WHAT YOU SHOULD DO - Repeat the listing below exactly from the line with "Task: Click the Templates file icon" through its last line. Skip every picture.

DATA PROVIDED -
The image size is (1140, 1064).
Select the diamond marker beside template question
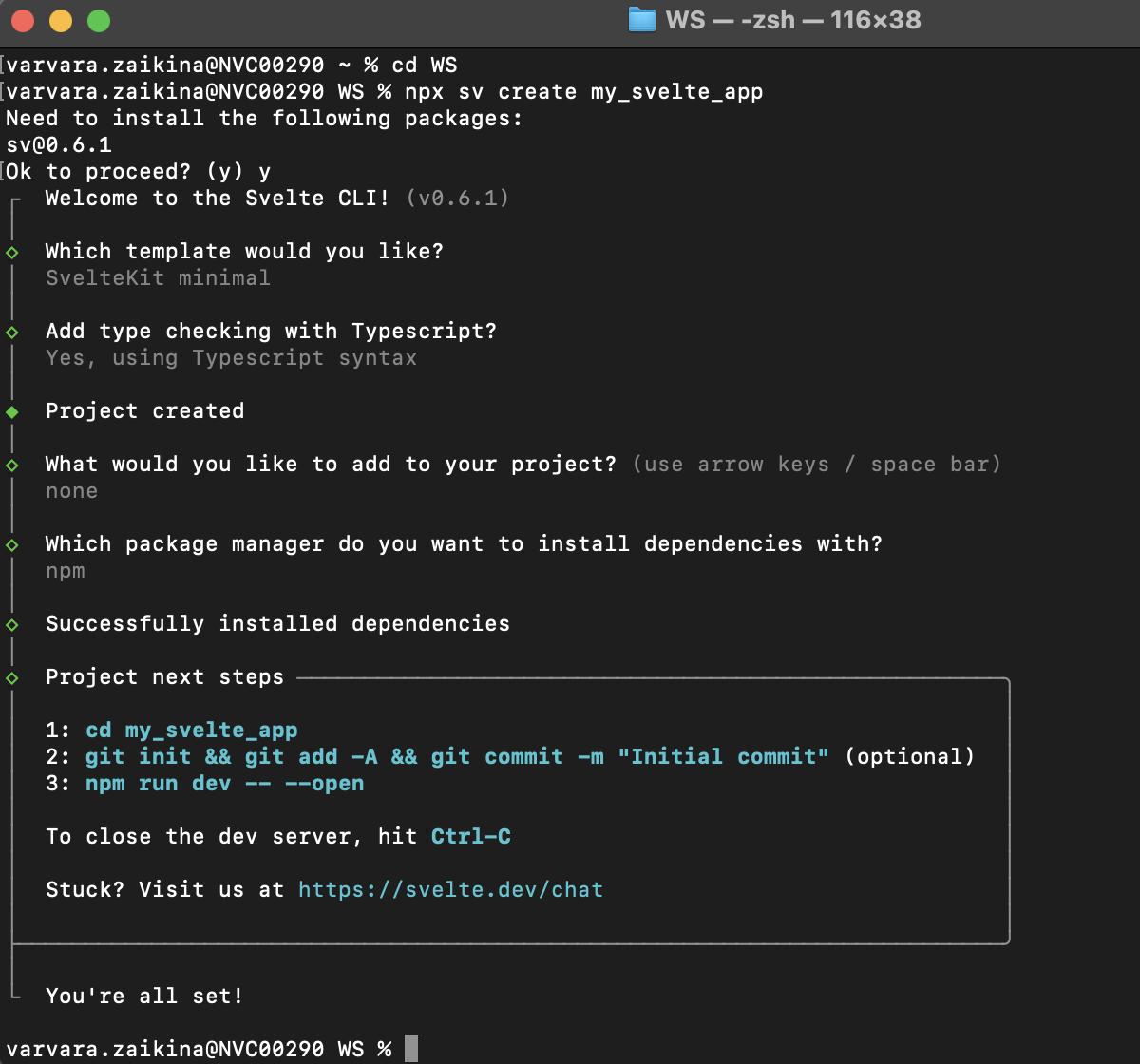tap(11, 251)
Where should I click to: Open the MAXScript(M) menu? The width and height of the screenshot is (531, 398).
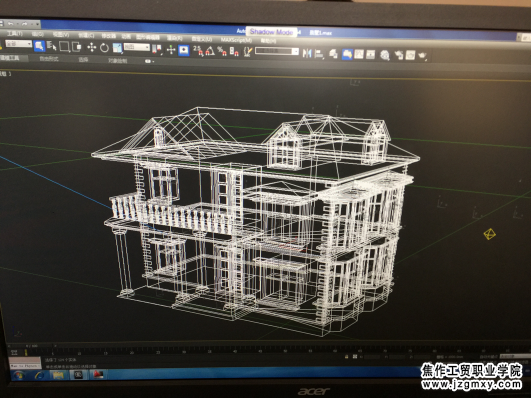[x=236, y=40]
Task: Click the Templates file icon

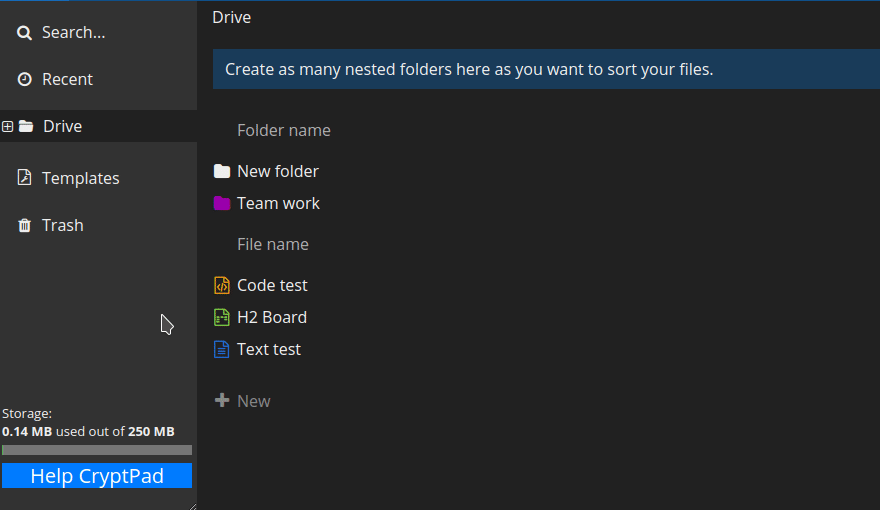Action: [x=24, y=178]
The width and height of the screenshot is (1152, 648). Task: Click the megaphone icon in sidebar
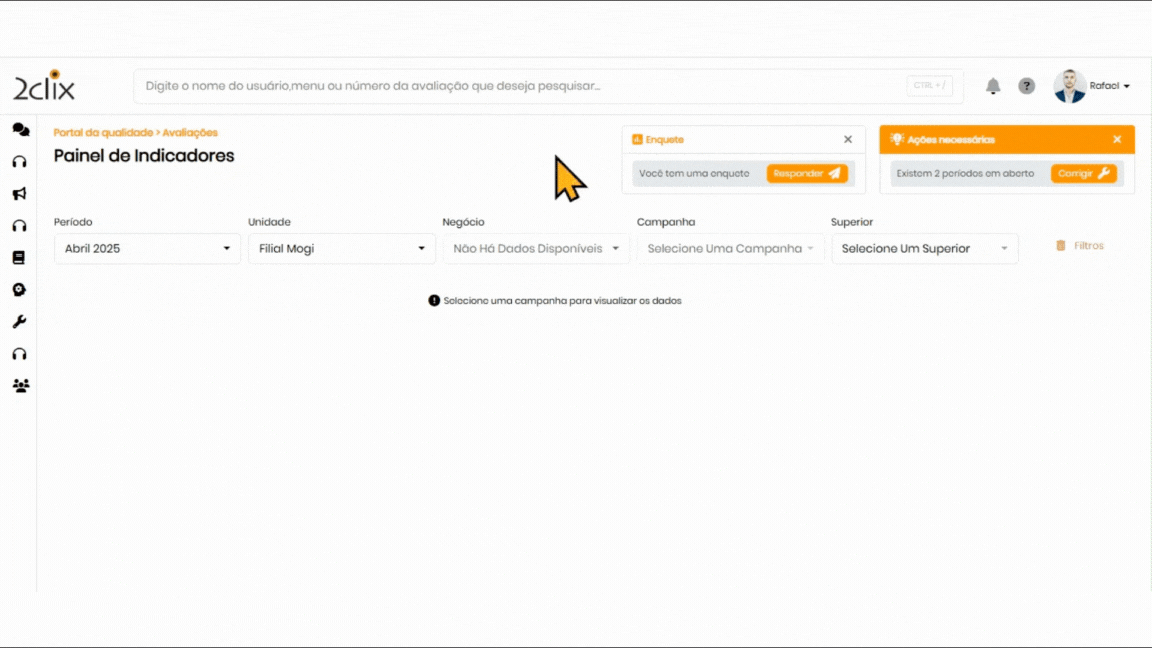point(19,194)
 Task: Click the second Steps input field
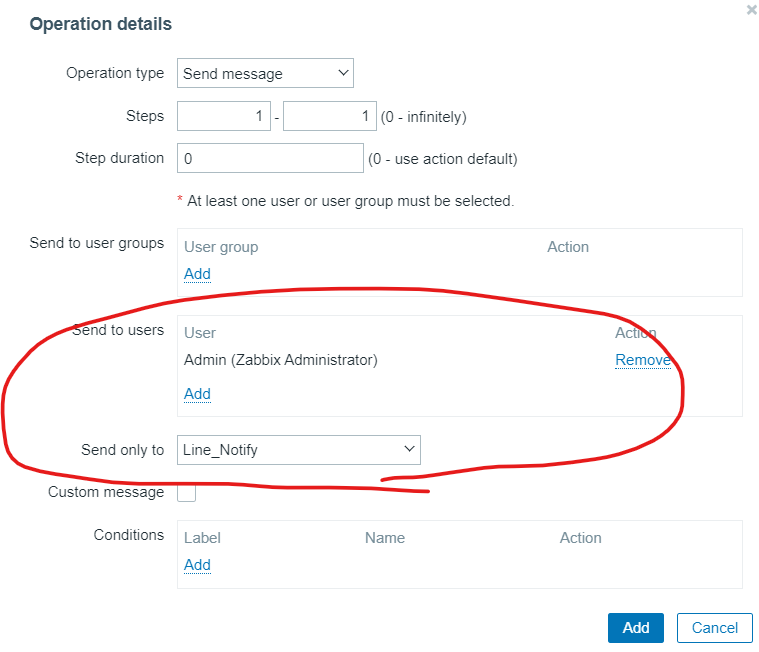pyautogui.click(x=330, y=116)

RESULT FOR THIS TASK -
Task: Click the Templates file icon

Action: [x=24, y=178]
The width and height of the screenshot is (1152, 648). Task: Click the megaphone icon in sidebar
point(19,194)
 Task: Click the second Steps input field
pyautogui.click(x=330, y=116)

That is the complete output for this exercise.